Первого сентября начался семитысячный год — год Страшного суда. Из Польши сообщили о явлении трёх солнц. В Плещеевском озере выловили утопленника с тремя головами. Потом оказалось, правда, что про утопленника — враки. А на Москве всё шло своим чередом. Погода стояла прекрасная, солнечная осень отряхивала с деревьев золотую листву.

В Трофимов день[183] по приглашению Державного на Москву заявился Андрей Васильевич Углицкий-Горяй свежие московские меды пробовать. Да только вместо медов пришлось ему горьким дёгтем неволи лакомиться.

Иван принял брата ласково, завёл с ним дружескую беседу, шутливо спросил:

   — Ну, как там на Угличе к концу света готовятся?

   — Пирогов напекли, — отвечал Андрей. — Да ведь сказано, сперва Антихрист объявиться должен.

   — Объявлялся уже, — сказал Иван. — Геннадий в Новгороде поймал его, надел ему берестяную шапку и подпалил. Антихрист умом тронулся и теперь не опасен.

   — Ну, коли так... — рассмеялся Андрей.

   — А ты, вижу, в конец света не веришь? — спросил Державный.

   — В конец-то?.. Верю вообще-то. Да только слишком часто его встречают. У матушки нашей, помнится, даже присловье было: «Ну, не иначе как завтра конец света!» Помнишь?

   — Помню, — нахмурился государь Иван Третий. — Не очень ты почтительно матушку вспоминаешь. А она за тебя всегда заступалась, печалилась о тебе. Дорог ты ей был, поскольку в неволе родился.

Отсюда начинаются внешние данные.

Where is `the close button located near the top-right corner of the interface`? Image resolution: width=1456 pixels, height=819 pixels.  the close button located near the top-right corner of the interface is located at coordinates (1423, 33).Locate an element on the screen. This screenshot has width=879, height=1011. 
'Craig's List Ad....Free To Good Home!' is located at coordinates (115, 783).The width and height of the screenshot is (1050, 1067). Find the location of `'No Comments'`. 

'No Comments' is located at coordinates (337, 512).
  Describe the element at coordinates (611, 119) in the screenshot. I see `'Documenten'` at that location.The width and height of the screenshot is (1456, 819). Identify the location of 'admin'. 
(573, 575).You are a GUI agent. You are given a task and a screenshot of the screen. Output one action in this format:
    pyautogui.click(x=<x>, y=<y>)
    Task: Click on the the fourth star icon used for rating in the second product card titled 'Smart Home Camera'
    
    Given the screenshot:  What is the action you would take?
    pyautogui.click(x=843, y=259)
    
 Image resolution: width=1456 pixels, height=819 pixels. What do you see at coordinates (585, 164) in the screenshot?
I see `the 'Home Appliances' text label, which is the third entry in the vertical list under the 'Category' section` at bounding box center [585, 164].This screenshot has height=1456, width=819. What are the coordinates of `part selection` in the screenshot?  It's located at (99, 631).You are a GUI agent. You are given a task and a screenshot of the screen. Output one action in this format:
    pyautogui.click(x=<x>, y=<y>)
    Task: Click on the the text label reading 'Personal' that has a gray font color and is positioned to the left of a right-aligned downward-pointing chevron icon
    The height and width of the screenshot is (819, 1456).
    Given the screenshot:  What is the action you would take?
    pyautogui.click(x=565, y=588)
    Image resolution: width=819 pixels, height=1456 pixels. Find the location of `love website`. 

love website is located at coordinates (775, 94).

   — А за меня нечего заступаться, — подбоченясь, нагло объявил Андрей. — Я сам за себя постоять умею. И у себя на Угличе от любой орды отобьюсь — хоть от татарской, хоть от московской.

   — Вот так, да? — ещё больше нахмурился Иван Васильевич. — А что же воины твои побоялись на Ахматовичей идти?

   — Охота им была ноги маять, — снова с нахальством отвечал Андрей Васильевич. — И без того на каждого ордынца по пять русичей в тот поход ушло. А на Угре мои угличане не хуже твоих богатырей бились, а то и получше, особенно когда Ахмата в хвост и в гриву за Угру погнали, а ты в Боровске тихонечко отсиживался, своих людишек приберегал.

   — Ну да, ну да, ты храбрец, я опасливый, это всем ведомо, — сказал Иван угрюмо. — Посиди, братец, я тотчас вернусь.

И он пошёл прочь от брата, оскорблённый и страшный. Выйдя из Брусяной избы великокняжеского дворца, в которой проходила беседа, Иван Васильевич грозно повелел дворецкому Петру Шестунову:

   — Князь Андрея Васильевича тотчас схватить и бросить в подклетье Казённого дома.

   — Не может быти! За что, Державный? — воскликнул присутствующий рядом Семён Ряполовский, племянник того Семёна Ивановича, который в Муроме ухаживал за шестилетним Иваном сорок пять лет назад, и тоже — Семён Иванович.

   — За измену, за коварство и подлость! — рявкнул Иван и сурово прибавил: — Кто это тебе, Сёмка, сказал, что ты можешь требовать от меня объяснений?!